Bakers and pastry chefs must mix ingredients according to recipes. They
also formulate new products. They have to get up early to make fresh goods
each day. You need good hand-eye coordination and artistic ability to decorate
and invent baked goods.
One of the largest sources of employment for bakers and pastry chefs is
the restaurant industry. The restaurant industry as a whole employs 13.1 million
people in the United States, says the 2008 Restaurant Industry Forecast. That
makes it the nation's largest private sector employer.
Bakers can work in places ranging from family restaurants to five-star
resorts. Opportunities also exist to move into management positions.
Employment opportunities will be significant across North America as the
shortage of both skilled and unskilled workers grows. "Even more severe shortages,
specifically of trained workers, will be evident in the next five to 10 years,"
Robotics and computerized production have opened up a new and more technical
area of baking. Hetherington adds that an element of computer science has
recently appeared in the baking industry.
"The number one qualification [for a career in baking] would be experience
in as many positions as possible within a bakery," says Colleen Scroggin.
She works with the American Institute of Baking (AIB).

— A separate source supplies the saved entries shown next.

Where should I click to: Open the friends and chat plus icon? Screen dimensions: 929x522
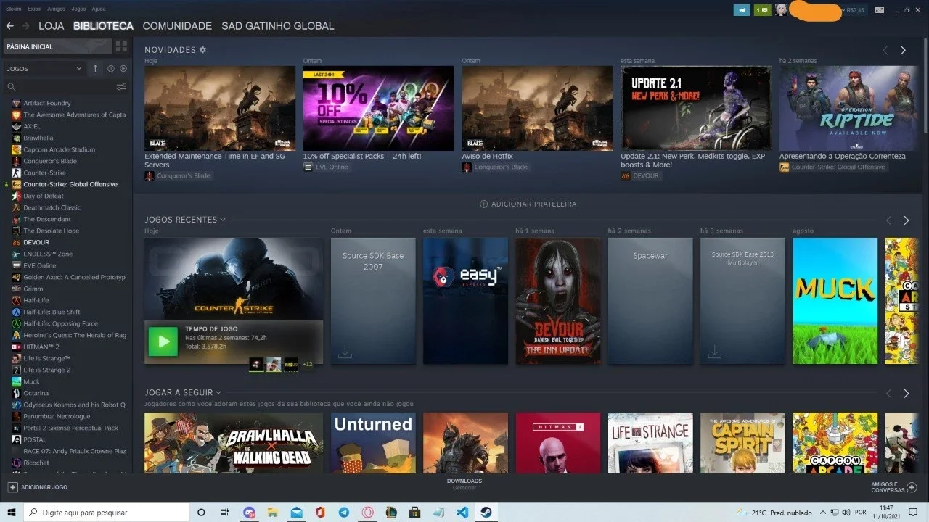(x=912, y=487)
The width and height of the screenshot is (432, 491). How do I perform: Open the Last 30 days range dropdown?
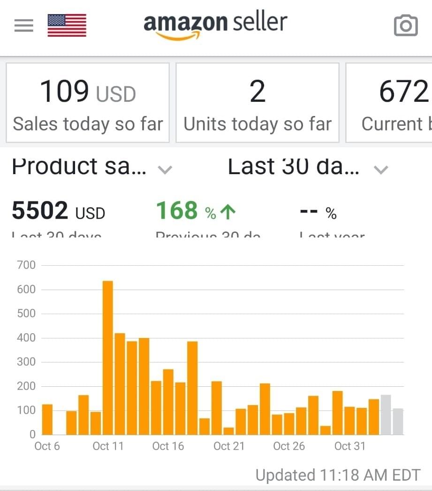pyautogui.click(x=382, y=169)
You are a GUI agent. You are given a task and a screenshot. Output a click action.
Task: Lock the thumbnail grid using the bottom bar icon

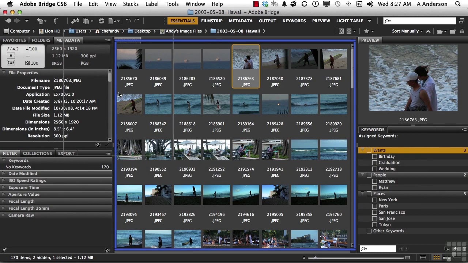click(x=423, y=258)
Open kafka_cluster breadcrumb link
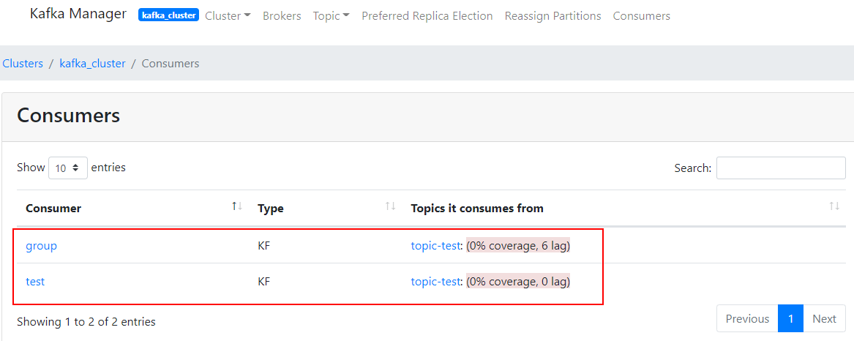This screenshot has width=854, height=341. tap(92, 64)
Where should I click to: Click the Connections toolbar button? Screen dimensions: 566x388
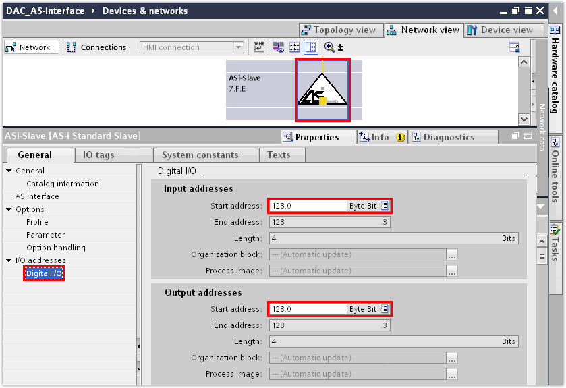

In its video Always on the Rise, the AIB says that Americans spend over
$3 billion every year on baked goods in supermarkets.
The video also says that the baking industry often grows in bad economic
times. That's because people will spend more on baked foods that they know
are healthy. So, a baker's income is less affected by changes in the economy.
Approximately 166,000 bakers are employed in the United States, says the
most recent edition of the Occupational Outlook Handbook (OOH). It adds that
overall employment for bakers is expected to remain stable through 2014, with
speciality bakers experiencing the most demand for their work.
Bakers can work in bakeries, cake shops, hot bread shops, hotels, cafeterias
and factories. Supermarkets and cruise shops also offer opportunities.
Most baking jobs require physical labor. Bakers have to stand for long
periods of time. They also need to operate industrial machinery. They must
deal with noise, heat and dust from flour.
Training will be just as important as a desire to create treats and other
baked goods. More complicated menus and the use of computers in kitchens also
make it necessary to get the right training.
The Culinary Institute of America (CIA) offers an associate's and bachelor's
degree in baking and pastry arts.
Wendy Higgins works with the institute's career services. "Our students
get experience in baking and making pastries, resulting in a well-rounded
idea of all areas of baking and pastry arts," she says.
Higgins says it is extremely important to attend a school with a good reputation.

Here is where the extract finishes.